O prédio que alberga o clube de jazz Hot Clube de Portugal, na Praça da Alegria, em Lisboa, ardeu esta madrugada, sendo ainda desconhecidas as causas do incêndio, informou à agência Lusa o presidente da Junta local.
No entanto, a cave onde funciona há quase 60 anos o Hot Clube de Portugal (HCP), em Lisboa, escapou ao incêndio que atingiu o prédio hoje de madrugada, mas está completamente inundada, disse fonte da direcção do clube de jazz.
"A cave não ardeu, mas está completamente inundada com a água dos bombeiros. O edífício ficou em muito mau estado. Temos que descarregar o que temos aqui, o contrabaixo, a bateria, amplificadores, o piano está encharcado", descreveu Luís Hilário em declarações à agência Lusa.
Vasco Morgado jr, autarca da Junta de S. José e morador num prédio "colado" ao do Hot Clube, lamentou o incêndio num prédio "histórico" de Lisboa, casa do primeiro clube de jazz português.
Para o presidente da Junta, o incêndio no edifício - "camarário", refere - deveu-se ao estado de degradação que o mesmo havia vindo a ser alvo nos últimos tempos.
"A Câmara sabia o que se passava. Tomei posse recentemente, mas o anterior presidente, e a própria autarquia que já fez várias vistorias ao local sabe em que condições isto está. Ou, neste caso, estava", frisou Vasco Morgado jr.
O incêndio destruiu hoje a cobertura do prédio que se encontrava devoluto na Praça da Alegria e foi dado como extinto às 05:27, disse à Lusa fonte dos Sapadores de Bombeiros de Lisboa.
O incêndio teve início pelas 03:22, e foi combatido por 40 homens, com o apoio de 11 viaturas, pormenorizou a fonte.
O Hot Clube de Portugal, o primeiro clube de jazz criado em Portugal, fez em 2008 60 anos: a 19 de Março de 1948, o seu fundador, Luís Villas-Boas, preencheu a primeira ficha de sócio.

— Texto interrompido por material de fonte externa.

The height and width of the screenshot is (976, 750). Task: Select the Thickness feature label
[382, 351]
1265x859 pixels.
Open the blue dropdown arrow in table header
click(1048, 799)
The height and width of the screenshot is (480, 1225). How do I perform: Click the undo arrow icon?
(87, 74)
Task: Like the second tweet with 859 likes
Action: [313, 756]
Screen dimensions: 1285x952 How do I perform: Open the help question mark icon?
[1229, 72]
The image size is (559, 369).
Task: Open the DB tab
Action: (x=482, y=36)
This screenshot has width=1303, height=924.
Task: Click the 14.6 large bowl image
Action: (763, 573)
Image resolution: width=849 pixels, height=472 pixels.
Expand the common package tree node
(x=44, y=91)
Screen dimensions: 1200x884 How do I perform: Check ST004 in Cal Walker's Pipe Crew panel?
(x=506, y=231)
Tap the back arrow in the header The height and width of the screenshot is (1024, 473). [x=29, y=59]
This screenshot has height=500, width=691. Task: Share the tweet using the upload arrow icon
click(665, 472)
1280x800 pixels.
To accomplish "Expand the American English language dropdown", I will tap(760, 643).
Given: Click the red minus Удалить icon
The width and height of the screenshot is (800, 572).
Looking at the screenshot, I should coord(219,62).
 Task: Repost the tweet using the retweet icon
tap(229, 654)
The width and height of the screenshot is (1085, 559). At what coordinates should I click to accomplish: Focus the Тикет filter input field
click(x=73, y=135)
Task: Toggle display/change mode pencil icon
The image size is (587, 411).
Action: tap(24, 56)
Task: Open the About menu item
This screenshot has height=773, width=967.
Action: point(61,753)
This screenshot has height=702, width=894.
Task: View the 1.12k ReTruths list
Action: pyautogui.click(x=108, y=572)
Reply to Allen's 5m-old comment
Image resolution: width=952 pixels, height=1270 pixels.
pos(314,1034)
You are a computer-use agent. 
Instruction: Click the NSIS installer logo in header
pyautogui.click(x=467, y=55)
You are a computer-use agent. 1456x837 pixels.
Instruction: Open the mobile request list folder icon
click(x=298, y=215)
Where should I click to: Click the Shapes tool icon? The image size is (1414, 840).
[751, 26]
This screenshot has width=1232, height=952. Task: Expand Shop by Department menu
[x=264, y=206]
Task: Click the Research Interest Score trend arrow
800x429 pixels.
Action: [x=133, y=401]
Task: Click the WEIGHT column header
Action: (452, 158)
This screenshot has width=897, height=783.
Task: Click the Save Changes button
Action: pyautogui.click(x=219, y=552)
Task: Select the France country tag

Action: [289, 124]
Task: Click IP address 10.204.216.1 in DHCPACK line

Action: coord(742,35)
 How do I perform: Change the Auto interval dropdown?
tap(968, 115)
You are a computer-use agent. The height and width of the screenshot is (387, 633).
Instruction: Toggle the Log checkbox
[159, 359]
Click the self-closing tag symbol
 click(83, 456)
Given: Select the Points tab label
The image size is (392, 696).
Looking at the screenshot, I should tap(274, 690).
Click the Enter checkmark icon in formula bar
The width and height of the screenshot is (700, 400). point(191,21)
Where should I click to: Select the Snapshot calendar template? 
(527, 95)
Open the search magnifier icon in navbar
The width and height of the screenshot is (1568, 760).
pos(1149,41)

Por lá passaram grandes nomes internacionais do jazz e conviveram várias gerações de músicos portugueses, como Bernardo Moreira, Mário Laginha, Bernardo Sassetti, Maria João, José Eduardo, António Pinho Vargas, Filipe Melo, Júlio Resende e Paula Oliveira.
Entre os sócios fundadores contam-se o fotógrafo Gerardo Castello-Lopes, o músico Artur Carneiro e Augusto Mayer, aos quais se juntaram sócios ocasionais, como Catherine Deneuve, Alexandre O´Neill e Raul Solnado.